A guest post by Sara Shenkan-Rich, Principal of Woodrow Wilson Elementary School in Daly City, CA.
As a principal, I get pinged by edtech providers almost every day. Everyone has a new solution that is going to “disrupt” my school. Most of the time we ignore the emails and phone calls, but every now and again something breaks through the noise and catches my interest. When we talk to edtech companies to learn about what they have to offer, there are a few main questions that I am thinking about as I listen to their pitch.
1. Which of my million problems does this solve?
Being a principal means first and foremost being a problem solver. I have to tackle everything from getting substitute teachers in when someone is out sick, to dealing with discipline issues for students, to helping families connect with social services when they are in a moment of crisis.
I am in a state of constant triage trying to prioritize which problems I am going to spend time and money to tackle, so the first question I ask myself when I hear about edtech is: Which one of my problems is this going to help solve?
2. Will my teachers think using this thing is a chore?
Getting me to believe that something will help our students is one thing—getting the rest of my team is entirely another. Teachers work incredibly hard and are asked to do an unbelievable number of things every day. I spend most of my time trying to support them in being great at what they do, so the last thing I want is to add something to their very long to-do list that feels like a burden.

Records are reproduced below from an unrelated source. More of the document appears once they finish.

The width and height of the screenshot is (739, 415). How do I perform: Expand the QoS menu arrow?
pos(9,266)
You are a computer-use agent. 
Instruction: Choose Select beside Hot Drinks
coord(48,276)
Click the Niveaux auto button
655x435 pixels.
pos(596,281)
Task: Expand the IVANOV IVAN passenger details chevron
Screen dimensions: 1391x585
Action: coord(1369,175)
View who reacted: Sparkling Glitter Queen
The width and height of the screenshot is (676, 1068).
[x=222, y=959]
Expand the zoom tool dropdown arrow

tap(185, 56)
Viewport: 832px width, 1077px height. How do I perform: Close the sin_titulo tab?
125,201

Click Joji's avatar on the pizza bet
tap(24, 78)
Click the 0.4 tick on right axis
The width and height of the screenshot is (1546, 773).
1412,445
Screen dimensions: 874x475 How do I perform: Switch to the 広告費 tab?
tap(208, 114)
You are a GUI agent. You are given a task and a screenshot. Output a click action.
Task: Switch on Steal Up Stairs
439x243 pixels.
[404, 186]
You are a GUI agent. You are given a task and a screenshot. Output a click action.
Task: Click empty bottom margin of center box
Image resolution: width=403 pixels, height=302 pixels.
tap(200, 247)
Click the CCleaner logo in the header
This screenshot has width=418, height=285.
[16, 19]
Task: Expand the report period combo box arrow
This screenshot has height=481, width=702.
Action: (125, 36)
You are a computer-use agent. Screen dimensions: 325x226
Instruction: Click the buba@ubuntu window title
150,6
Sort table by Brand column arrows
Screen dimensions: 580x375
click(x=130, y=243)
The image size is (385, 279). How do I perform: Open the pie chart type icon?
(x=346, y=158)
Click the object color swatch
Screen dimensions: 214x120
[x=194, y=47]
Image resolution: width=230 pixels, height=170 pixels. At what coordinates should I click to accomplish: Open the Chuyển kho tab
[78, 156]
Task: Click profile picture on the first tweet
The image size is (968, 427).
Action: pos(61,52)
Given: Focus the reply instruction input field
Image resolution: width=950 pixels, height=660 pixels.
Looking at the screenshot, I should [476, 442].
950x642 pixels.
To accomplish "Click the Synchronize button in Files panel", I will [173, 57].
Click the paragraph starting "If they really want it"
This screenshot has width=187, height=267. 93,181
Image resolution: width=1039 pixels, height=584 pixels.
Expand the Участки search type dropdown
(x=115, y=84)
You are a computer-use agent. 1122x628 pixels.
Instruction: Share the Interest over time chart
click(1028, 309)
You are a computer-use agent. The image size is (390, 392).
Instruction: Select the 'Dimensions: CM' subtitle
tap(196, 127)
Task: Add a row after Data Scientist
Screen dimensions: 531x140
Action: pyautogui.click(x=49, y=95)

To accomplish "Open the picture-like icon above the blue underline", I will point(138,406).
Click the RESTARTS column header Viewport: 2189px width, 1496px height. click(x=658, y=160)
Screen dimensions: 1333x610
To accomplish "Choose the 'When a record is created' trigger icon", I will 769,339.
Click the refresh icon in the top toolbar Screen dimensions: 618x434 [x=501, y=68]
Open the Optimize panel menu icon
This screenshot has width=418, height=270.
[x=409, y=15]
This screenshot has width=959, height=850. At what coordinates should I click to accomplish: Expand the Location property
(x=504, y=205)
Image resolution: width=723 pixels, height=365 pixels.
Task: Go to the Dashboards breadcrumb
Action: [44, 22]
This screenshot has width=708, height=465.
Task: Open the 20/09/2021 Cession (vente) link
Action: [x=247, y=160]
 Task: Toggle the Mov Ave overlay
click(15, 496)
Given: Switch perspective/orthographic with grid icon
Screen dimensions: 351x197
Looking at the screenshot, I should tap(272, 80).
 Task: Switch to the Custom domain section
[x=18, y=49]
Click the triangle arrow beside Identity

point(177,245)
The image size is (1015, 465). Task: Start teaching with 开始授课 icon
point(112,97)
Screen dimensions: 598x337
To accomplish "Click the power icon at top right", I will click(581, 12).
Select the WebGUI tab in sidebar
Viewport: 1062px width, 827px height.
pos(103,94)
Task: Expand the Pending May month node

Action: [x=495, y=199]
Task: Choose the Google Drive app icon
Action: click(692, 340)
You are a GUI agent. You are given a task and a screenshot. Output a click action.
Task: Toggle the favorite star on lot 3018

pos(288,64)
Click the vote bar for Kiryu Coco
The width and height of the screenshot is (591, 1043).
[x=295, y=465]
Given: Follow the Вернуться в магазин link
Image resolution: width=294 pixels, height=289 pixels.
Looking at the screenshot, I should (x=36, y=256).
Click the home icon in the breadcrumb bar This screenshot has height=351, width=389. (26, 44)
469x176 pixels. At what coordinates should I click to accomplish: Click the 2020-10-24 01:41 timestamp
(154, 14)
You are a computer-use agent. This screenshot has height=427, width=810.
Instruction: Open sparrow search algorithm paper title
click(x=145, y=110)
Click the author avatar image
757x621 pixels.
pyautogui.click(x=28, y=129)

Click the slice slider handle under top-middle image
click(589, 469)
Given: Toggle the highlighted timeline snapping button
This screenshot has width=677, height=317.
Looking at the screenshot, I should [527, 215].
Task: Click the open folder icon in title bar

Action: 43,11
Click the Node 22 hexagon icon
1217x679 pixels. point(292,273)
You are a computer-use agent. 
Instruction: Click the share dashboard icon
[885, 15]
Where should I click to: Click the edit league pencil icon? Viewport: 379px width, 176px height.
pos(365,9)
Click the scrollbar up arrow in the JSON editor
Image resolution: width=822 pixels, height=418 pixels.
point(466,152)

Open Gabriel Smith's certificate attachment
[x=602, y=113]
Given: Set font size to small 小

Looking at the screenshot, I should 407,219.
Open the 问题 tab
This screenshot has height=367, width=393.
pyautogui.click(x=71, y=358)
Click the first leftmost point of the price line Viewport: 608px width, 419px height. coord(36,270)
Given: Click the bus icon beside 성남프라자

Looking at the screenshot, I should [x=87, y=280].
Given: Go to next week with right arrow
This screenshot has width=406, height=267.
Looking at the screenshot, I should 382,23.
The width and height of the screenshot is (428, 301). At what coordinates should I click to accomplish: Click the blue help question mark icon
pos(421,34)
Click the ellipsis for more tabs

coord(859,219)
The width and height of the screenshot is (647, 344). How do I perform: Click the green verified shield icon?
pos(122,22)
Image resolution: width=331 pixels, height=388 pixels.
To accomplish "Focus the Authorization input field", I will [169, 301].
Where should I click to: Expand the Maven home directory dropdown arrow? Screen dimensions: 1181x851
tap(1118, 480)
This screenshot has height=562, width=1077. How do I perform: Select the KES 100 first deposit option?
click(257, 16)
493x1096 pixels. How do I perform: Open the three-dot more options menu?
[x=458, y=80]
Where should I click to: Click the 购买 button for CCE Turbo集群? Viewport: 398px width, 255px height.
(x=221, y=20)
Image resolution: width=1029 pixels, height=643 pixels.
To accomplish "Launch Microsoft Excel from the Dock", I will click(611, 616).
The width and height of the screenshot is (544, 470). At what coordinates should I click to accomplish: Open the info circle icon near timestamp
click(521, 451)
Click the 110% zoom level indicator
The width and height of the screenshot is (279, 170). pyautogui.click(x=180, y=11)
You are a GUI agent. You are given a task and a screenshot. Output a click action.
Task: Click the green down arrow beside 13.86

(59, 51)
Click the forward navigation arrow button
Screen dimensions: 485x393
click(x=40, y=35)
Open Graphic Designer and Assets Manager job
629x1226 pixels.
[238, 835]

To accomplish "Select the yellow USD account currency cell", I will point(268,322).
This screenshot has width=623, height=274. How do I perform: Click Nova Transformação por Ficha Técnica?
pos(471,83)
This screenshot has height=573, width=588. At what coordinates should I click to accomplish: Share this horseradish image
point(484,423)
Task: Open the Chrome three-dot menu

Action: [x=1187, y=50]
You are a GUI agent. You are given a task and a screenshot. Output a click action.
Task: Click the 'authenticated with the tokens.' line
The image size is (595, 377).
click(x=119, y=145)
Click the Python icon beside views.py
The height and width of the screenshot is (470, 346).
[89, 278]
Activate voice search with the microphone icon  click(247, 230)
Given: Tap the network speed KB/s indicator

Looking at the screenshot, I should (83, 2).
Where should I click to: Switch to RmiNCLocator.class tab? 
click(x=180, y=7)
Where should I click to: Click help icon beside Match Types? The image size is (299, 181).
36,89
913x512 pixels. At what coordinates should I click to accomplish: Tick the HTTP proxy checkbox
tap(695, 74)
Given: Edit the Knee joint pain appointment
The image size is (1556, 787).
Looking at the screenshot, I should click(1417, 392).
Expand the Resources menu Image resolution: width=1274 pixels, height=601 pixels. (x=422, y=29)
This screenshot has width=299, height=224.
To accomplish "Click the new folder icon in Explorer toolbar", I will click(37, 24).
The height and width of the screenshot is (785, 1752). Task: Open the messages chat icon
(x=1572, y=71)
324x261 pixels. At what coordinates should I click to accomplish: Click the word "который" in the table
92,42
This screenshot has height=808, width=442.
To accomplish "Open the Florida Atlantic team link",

When I hear an edtech pitch I’m asking myself: How this is going to help my teachers do what they do better, and make their lives easier? I am looking for products that will be viewed as a support, not another on a long list of thankless tasks that teachers are asked to do.
3. Are the benefits you’re telling me about real?
A lot of times I hear incredible promises about what this new technology is going to do for my students. I’ve bought these magic beans before and I am experienced enough to know that whatever studies you have done were averaged across lots of kids and schools. How do I know that my school is going to be one of your case studies, and not one of the situations you hope gets washed out by larger amounts of data?
4. How would I pay for this?
I’ve been a principal or assistant principal for ten years. In six of those years, I was dealing with budget cuts. The hardest part about my job is trying to do more with less every year—and knowing that next year’s budget will probably be worse than this one’s.
A lot of edtech companies look at school budgets, see big numbers, and think their products would take up only a tiny percentage of that amount, right? But the reality is most of my budget is tied up in personnel and facilities costs. The discretionary budget I have available for what you are offering is much more limited, and in very high demand. Why should you be at the top of that list?
5. Seriously, how would I pay for this?
Supposing I actually want to buy this, it’s not just a question of whether I have room in my budget—it’s what specific dollars I can use. School budgets are incredibly complicated and there are a lot of lines that have special restrictions—dollars I can only spend on specific things, or with specific approvals.
Every school and district is different, but in my experience the buckets I most commonly go to for edtech products are professional development, curriculum and assessment, English language development, and family engagement. I also oftentimes have some flexibility with funds for after-school tools, either through 21st Century (federal) or ASES (California) programs.
Bottom line: I’m not just thinking about my budget as a whole when I’m thinking about buying edtech, I’m also going over all the lines in my budget and wondering if they could be used to pay for your services. Helping me think about that, or sharing what other principals have done is a big help.
6. Are you going to love me and leave me?
It has happened more times than I can count: someone comes to my school, tells me they have some great new thing that is going to help my students, and as soon as I say “yes” I never see that person again. In the better cases, I get handed off to another person on the team who is meant to be my implementation lead—but often I get billed, get my onboarding packet, and then never hear anything again. Until it’s time to renew the contract, of course.
Deciding to purchase an edtech product should be the beginning of our relationship, not the end. I’m looking for partners who are not going to look at me as another sale towards their quarterly targets but who are going to work with me on my team as we roll out in the school and solve the inevitable problems that will bubble up once we do.